= Risto Kappet =

Estonian esport competitor

Risto Kappet (born 12 May 1994) is an Estonian sim racing driver.

==Career==
Kappet was born in Tallinn. He is part of R8G Esports, founded by ex Formula One driver Romain Grosjean. He is currently actively competing in the national sim racing championships organized by Eesti Virtuaalne Autospordi Liit & other major esports competitions mainly on the rFactor 2 platform.

In 2019, he came in second place in the 2019 RF2 World’s Fastest Gamer competition and achieved second place in the ESL MAPFRE Racing Series.
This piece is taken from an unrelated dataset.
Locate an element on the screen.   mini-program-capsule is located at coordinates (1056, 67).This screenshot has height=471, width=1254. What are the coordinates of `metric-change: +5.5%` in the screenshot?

He is the winner of the RaceRoom Endurance Team Challenge 2019.

In March 2020, Kappet won the BMW M2 CS Racing Cup round on the rFactor 2 platform. In June 2020, he won his second race of the series.

In 2020, he joined R8G Esports and achieved 3rd place in the 24 Hours of Le Mans Virtual 24h in GTE class, becoming the first Estonian to take part in the virtual version of the official 24-hour endurance race. He also broke into the top ten Estonian e-athletes with the largest service in 2020.

In 2021, competed in Formula E: Accelerate championship and achieved the first national sim racing title in Estonia.